回到脚本内容,脚本太长咱就不直接贴代码了,先从最后一部分看起。
# Launch mode
if [ "x$DAEMON_MODE" = "xtrue" ]; then
nohup "$JAVA" $KAFKA_HEAP_OPTS $KAFKA_JVM_PERFORMANCE_OPTS $KAFKA_GC_LOG_OPTS $KAFKA_JMX_OPTS $KAFKA_LOG4J_OPTS -cp "$CLASSPATH" $KAFKA_OPTS "$@" > "$CONSOLE_OUTPUT_FILE" 2>&1 < /dev/null &
else
exec "$JAVA" $KAFKA_HEAP_OPTS $KAFKA_JVM_PERFORMANCE_OPTS $KAFKA_GC_LOG_OPTS $KAFKA_JMX_OPTS $KAFKA_LOG4J_OPTS -cp "$CLASSPATH" $KAFKA_OPTS "$@"
fi
看到这是不是就明白前面那300多行是干嘛的了,无非就是给最后这部分各个变量赋值嘛!可以先看看最后这条命令打印出来是啥:
/usr/local/java/bin/java -Xmx1G -Xms1G -server -XX:+UseG1GC -XX:MaxGCPauseMillis=20 -XX:InitiatingHeapOccupancyPercent=35 -XX:+ExplicitGCInvokesConcurrent
-XX:MaxInlineLevel=15 -Djava.awt.headless=true -Xloggc:/usr/local/kafka/bin/../logs/kafkaServer-gc.log -verbose:gc -XX:+PrintGCDetails -XX:+PrintGCDateStamps -XX:+PrintGCTimeStamps
-XX:+UseGCLogFileRotation -XX:NumberOfGCLogFiles=10 -XX:GCLogFileSize=100M -Dcom.sun.management.jmxremote -Dcom.sun.management.jmxremote.authenticate=false
-Dcom.sun.management.jmxremote.ssl=false -Dkafka.logs.dir=/usr/local/kafka/bin/../logs -Dlog4j.configuration=file:./bin/../config/log4j.properties
-cp /usr/local/kafka/libs/*.jar kafka.Kafka config/server.properties
大概就这么个样子,其实变量 $CLASSPATH 内容很长很长,这里是直接省略,用 * 代替了。
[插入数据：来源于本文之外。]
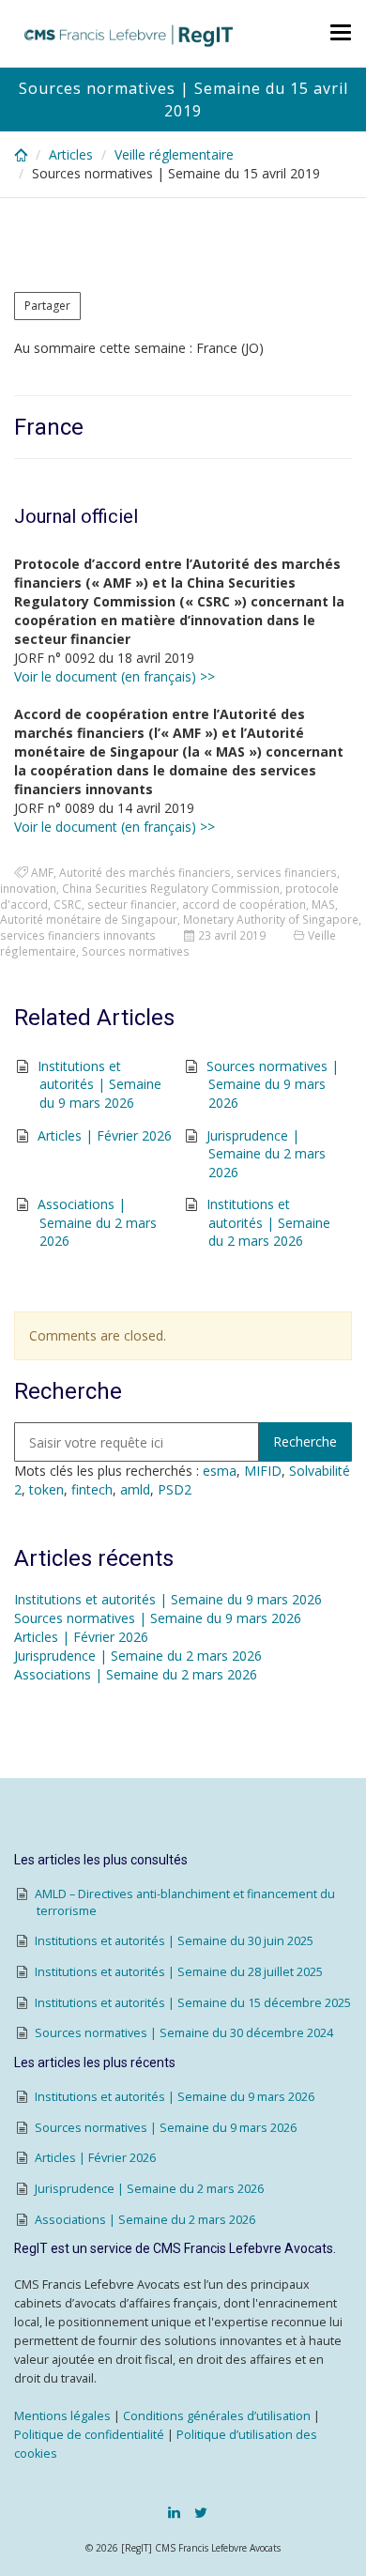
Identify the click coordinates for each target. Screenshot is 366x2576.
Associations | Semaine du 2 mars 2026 (97, 1222)
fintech (92, 1489)
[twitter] (200, 2512)
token (46, 1489)
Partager (47, 306)
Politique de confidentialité (89, 2435)
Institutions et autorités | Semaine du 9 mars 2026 (99, 1084)
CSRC (67, 904)
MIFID (263, 1471)
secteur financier (131, 904)
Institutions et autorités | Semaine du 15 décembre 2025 (193, 2003)
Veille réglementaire (174, 154)
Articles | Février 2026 (105, 1135)
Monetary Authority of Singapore (270, 919)
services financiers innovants (78, 935)
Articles (71, 154)
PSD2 (174, 1489)
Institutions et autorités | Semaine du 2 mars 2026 (268, 1222)
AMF (42, 872)
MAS (323, 904)
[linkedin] (174, 2512)
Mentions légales (62, 2416)
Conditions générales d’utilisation (217, 2416)
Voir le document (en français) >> (114, 676)
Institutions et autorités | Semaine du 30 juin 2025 (174, 1941)
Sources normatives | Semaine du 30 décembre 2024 (184, 2033)
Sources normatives (136, 950)
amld (135, 1489)
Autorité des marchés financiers (145, 872)
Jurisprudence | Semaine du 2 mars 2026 (266, 1154)
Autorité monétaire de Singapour (88, 919)
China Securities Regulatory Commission (171, 888)
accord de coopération (244, 904)
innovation (28, 888)
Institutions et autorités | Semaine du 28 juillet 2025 (179, 1972)
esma (219, 1471)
最后的 kafka.Kafka config/server.properties 就是 kafka-server-start.sh 文件中执行 kafka-run-class.sh 脚本时后面的参数列表,这里用的 "$@" 表示, kafka 的其他操作执行脚本时也就是这里不同了。另外这段是不是还有点熟悉?看看运行中的 kafka 进程:
[root@lucas kafka]# ps -ef | grep kafka
root 10096 1 1 19:22 pts/2 00:00:05 /usr/local/java/bin/java -Xmx1G -Xms1G -server -XX:+UseG1GC -XX:MaxGCPauseMillis=20 -XX:InitiatingHeapOccupancyPercent=35
-XX:+ExplicitGCInvokesConcurrent -XX:MaxInlineLevel=15 -Djava.awt.headless=true -Xloggc:/usr/local/kafka/bin/../logs/kafkaServer-gc.log -verbose:gc -XX:+PrintGCDetails
-XX:+PrintGCDateStamps -XX:+PrintGCTimeStamps -XX:+UseGCLogFileRotation -XX:NumberOfGCLogFiles=10 -XX:GCLogFileSize=100M -Dcom.sun.management.jmxremote
-Dcom.sun.management.jmxremote.authenticate=false -Dcom.sun.management.jmxremote.ssl=false -Dkafka.logs.dir=/usr/local/kafka/bin/../logs
-Dlog4j.configuration=file:./bin/../config/log4j.properties -cp /usr/local/kafka/bin/../libs/*.jar kafka.Kafka config/server.properties
进程名也省去了那一大串哈。这不恰好就是脚本中最后执行的那段启动命令么!回到 kafka-run-class.sh 文件中,如果想看哪个参数值怎么来的,就可以看前面相应部分怎么给它赋值了。譬如想看参数 $KAFKA_GC_LOG_OPTS,可以看如下部分:
if [ -z "$KAFKA_GC_LOG_OPTS" ]; then
GC_LOG_ENABLED="true"
fi
shift
;;
...
esac
done
# GC options
GC_FILE_SUFFIX='-gc.log'
GC_LOG_FILE_NAME=''
if [ "x$GC_LOG_ENABLED" = "xtrue" ]; then
GC_LOG_FILE_NAME=$DAEMON_NAME$GC_FILE_SUFFIX
# ...
JAVA_MAJOR_VERSION=$("$JAVA" -version 2>&1 | sed -E -n 's/.* version "([0-9]*).*$/\1/p')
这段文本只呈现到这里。